Performance consideration

  • Streaming: Needed on model output and processing
  • Searching: Needed on searching using metadata
  • Chunking size, allow for subgrid access. possible to store many resolution, keeping the difference between them
  • Compressor on dlopen

Data structures

  • 2D,3D,clouds,profiles,timeseries,xsection,tsection,meshes,trajectory.
(have to figure a way to properly tag/store/compress data along the 3 x/y/z axis in any combination)

Metadata

  • 2 level of metadata ?
    • Table/IPs for searching
    • Free format for anything else (or key/value pairs ?)
  • Standard for file level and field level metadata.
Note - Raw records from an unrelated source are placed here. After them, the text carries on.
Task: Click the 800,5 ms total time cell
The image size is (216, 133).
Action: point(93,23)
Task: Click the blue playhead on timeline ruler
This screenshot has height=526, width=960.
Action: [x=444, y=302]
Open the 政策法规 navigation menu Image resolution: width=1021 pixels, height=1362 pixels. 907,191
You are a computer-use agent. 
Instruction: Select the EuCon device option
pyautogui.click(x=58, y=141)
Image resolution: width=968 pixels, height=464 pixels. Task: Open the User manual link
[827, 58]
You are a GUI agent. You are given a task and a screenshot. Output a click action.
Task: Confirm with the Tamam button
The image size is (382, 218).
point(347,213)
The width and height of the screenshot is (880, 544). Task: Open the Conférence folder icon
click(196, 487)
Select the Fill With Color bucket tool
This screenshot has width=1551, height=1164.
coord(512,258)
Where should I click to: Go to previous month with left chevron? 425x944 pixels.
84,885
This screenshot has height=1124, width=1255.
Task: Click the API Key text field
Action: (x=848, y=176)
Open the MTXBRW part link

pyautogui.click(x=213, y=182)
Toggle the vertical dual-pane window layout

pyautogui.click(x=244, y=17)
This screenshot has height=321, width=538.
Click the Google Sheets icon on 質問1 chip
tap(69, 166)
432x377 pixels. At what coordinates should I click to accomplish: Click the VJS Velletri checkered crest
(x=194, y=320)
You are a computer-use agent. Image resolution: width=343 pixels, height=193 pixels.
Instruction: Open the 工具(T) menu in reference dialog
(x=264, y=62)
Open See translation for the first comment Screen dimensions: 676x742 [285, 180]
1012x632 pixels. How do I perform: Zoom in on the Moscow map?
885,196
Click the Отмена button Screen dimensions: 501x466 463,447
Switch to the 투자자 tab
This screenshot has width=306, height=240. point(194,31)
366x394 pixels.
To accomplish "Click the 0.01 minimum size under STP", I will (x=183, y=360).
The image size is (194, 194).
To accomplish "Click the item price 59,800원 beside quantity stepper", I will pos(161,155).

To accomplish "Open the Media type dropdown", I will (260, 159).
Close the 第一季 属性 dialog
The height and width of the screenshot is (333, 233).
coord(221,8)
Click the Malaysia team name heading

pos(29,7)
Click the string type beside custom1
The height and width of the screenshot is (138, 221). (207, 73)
Free format is simple but it needs to be structured, use versioning.
  • Manage data status, stats and ranges
    • Avg,min,max (over time, layer, ???), bias, stddev,
    • How about processing applied to data(filtered, clamped, interpolated,...)
    • ex: Average of the maximum wind gust computed over a vertical column, averaged over a period of time and clamped
  • Need exhaustive list of metadata listing
  • Now
    • VAR,TYPVAR,ETIKET,DATEO,DATEV,DEET,NPAS,IP1,IP2,IP3,NI,NJ,NK,NPACK
  • Wished
    • Per field
      • Unit
      • ShortName (VAR)
      • LongName
      • Ancilliary (vector components ?)(generalized tuples ?)
      • Descrition (ETIKET)
      • Type (TYPVAR)
      • Level/Depth (IP1)
      • LevelType (IP1)
      • Level Increment (increment direction)(goes with level type)
      • ForecastTime (DATEV)
      • ValidTime (DATE) (the good old dateo/datev conundrum)
      • TimeStepNo (IP2,NPAS)
      • TimeStepLen (DEET)
      • Precision (NPACK)
      • Process/Method (min,max,average,…) over interval (associate with extended TYPVAR ?)
        • Time
        • Vertical
        • Horizontal
      • Missing value (many, or fillValue, flags)
      • Mask (Many)
      • Informative (Min/Max/Avg/StdDev) (as byproducts of hierarchical compression ?)
    • Per File
      • Discipline (Meteo,Hydrology,Surface,Oceanography,Airquality,Emergency)
      • Type of generating process ( analysis, forecast, ensemble forecast, nowcast, hindcast, …)
      • Ensemble
        • Member number
        • Member type (unperturbed control forecast, positively perturbued, forecast, …)
      • Model/Provenance
      • Version
      • Status (Dev,Stage,Ops,…)
    • Georeference (add WKT, Meshes)
      • Projection
      • Datum
      • Spheroid
      • Transform
      • Dimension (NI,NJ)
      • Cell Measures/Area/Volume
      • Hide << ^^ !! HY ^> … (the metadata duplication conundrum !)
    • Type de calendrier ?

Other considerations

  • Unit decoupled from var (UDUnits pour unit conversion)
  • Time in milliseconds (unix time + negative) (extended julian with milli/micro seconds)
  • Georef formalized + correct datum
  • 2 format possible (streaming vs local) for writing 2D slice of vertical prof.
  • Manage 3D (NK ?) ( associate i/j/k dimensions with appropriate x/y/z direction ? )
  • Explore distributed options (chunking, hierarchical storage, ...)
  • Multiple missing values (different kinds of "missing" data)
    • (Does this cover? An explicit value to represent any missing data (e.g. NaN))
  • Mask management, multiple masks (implicit vs explicit mask because of compression side effects)
  • An export format will be supported from rmnlib (Grib,netcdf, GDAL ?)
  • Should we use tables for metadata info and if so, use standard ones (grib, CF, ...)

API

Current

c_fstinf( iun, &ni, &nj, &nk,datev,etiket,ip1,ip2,ip3,typvar,nomvar)
FSTINF( iun,ni,nj,nk,datev,etiket,ip1,ip2,ip3,typvar,nomvar)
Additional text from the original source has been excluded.